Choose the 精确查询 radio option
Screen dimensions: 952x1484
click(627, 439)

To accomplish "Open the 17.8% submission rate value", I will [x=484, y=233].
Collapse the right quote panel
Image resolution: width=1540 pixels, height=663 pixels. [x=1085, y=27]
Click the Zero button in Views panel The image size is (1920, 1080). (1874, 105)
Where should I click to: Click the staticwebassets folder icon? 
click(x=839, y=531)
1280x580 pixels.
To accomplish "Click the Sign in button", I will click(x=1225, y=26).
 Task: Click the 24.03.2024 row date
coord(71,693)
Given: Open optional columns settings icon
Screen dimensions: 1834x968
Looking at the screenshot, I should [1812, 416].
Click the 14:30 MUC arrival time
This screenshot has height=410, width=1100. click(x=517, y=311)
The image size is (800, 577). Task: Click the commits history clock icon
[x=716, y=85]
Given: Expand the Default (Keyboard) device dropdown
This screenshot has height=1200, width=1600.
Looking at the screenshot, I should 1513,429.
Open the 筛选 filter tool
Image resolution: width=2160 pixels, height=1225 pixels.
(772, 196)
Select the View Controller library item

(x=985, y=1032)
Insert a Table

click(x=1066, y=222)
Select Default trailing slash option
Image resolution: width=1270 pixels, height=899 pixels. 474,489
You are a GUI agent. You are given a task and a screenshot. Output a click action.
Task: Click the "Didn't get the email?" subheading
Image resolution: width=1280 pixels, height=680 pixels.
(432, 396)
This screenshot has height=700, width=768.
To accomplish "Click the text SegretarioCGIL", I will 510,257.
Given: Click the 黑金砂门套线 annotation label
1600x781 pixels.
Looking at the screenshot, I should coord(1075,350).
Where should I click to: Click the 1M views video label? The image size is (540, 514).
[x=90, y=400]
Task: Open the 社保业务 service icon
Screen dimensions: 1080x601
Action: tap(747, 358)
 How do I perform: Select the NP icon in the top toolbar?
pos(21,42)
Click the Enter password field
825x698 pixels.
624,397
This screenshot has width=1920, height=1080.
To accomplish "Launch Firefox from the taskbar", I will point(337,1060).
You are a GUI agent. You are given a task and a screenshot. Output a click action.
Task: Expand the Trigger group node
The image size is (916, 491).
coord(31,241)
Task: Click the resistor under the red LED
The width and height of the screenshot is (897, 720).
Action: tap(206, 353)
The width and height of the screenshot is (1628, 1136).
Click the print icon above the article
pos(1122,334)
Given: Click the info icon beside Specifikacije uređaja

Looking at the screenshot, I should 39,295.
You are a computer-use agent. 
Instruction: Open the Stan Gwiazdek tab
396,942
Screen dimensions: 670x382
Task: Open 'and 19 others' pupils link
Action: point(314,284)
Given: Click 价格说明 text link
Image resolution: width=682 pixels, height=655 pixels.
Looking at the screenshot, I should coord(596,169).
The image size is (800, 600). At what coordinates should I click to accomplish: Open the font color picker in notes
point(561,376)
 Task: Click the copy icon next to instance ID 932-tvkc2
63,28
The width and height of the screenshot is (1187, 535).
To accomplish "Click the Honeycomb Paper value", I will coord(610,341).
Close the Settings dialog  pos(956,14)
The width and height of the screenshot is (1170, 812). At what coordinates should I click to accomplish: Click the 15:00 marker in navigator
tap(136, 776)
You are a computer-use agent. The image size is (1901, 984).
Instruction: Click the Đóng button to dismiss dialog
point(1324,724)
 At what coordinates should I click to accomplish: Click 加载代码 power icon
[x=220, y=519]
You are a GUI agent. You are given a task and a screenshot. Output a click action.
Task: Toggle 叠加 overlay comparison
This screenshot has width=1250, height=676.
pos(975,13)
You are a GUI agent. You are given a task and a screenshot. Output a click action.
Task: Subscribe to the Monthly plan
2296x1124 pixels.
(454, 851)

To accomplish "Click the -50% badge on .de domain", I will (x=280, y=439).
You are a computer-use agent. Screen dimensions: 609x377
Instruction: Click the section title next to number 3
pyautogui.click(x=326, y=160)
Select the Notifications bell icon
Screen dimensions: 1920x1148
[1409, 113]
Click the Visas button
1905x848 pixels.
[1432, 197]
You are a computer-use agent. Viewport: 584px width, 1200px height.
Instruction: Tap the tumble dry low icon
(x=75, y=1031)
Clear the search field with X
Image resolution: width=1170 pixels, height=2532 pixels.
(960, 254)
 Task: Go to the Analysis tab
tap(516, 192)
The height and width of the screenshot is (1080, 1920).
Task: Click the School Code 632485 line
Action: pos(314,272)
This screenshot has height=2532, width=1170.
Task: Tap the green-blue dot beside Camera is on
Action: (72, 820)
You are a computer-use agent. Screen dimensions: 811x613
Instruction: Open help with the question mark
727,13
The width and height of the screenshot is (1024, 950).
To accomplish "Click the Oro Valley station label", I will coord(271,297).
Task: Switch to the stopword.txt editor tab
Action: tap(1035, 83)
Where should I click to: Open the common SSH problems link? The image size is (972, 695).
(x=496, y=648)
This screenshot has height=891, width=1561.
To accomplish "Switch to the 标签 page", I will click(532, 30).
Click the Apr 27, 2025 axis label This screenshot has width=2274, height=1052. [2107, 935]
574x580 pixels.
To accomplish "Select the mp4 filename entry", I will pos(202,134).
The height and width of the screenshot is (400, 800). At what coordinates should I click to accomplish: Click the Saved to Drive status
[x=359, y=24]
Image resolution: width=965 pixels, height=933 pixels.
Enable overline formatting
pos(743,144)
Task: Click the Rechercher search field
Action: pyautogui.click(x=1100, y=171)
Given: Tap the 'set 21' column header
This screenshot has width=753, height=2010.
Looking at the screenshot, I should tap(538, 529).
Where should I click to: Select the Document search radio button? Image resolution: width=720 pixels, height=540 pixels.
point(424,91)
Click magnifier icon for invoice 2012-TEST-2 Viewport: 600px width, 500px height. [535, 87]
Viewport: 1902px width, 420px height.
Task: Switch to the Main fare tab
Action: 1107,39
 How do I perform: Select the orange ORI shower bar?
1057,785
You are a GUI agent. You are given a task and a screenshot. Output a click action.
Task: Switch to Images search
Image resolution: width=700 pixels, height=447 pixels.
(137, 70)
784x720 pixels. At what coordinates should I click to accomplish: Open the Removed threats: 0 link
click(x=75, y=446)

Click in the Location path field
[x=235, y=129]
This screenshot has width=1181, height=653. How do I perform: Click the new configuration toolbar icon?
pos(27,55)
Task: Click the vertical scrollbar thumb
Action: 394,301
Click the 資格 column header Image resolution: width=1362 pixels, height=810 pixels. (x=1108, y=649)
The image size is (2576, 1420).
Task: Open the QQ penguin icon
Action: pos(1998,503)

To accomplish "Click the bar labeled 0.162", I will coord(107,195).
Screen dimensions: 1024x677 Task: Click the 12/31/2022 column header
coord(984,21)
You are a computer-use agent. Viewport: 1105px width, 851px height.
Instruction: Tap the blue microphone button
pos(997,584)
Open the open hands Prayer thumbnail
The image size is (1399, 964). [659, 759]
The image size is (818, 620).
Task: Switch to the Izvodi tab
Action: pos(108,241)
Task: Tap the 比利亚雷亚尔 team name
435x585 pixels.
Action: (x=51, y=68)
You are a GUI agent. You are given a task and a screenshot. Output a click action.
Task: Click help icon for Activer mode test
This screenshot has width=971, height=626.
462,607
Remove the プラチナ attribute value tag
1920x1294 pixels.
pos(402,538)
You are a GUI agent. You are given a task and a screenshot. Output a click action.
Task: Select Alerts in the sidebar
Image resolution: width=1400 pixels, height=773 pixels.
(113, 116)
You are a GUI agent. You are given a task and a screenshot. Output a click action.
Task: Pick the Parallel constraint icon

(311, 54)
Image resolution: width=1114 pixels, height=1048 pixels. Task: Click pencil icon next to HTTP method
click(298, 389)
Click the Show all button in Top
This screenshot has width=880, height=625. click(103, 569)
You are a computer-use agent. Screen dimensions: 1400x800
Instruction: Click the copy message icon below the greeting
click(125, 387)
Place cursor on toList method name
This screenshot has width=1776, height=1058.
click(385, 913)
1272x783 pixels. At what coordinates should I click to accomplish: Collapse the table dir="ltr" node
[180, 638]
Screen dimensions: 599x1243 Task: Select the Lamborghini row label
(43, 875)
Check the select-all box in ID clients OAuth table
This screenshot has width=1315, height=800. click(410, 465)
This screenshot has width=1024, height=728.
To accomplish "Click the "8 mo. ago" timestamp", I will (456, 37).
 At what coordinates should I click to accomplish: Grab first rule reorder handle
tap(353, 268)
○ ○ ○ ○ ○
**Your objective:**
Retype the listing lines starting at the line that contains "Click magnifier icon" and ending after the line that contains "Action: 394,301".

**Expected answer:**
Click magnifier icon for invoice 2012-TEST-2 Viewport: 600px width, 500px height. [535, 87]
Viewport: 1902px width, 420px height.
Task: Switch to the Main fare tab
Action: 1107,39
 How do I perform: Select the orange ORI shower bar?
1057,785
You are a GUI agent. You are given a task and a screenshot. Output a click action.
Task: Switch to Images search
Image resolution: width=700 pixels, height=447 pixels.
(137, 70)
784x720 pixels. At what coordinates should I click to accomplish: Open the Removed threats: 0 link
click(x=75, y=446)

Click in the Location path field
[x=235, y=129]
This screenshot has width=1181, height=653. How do I perform: Click the new configuration toolbar icon?
pos(27,55)
Task: Click the vertical scrollbar thumb
Action: 394,301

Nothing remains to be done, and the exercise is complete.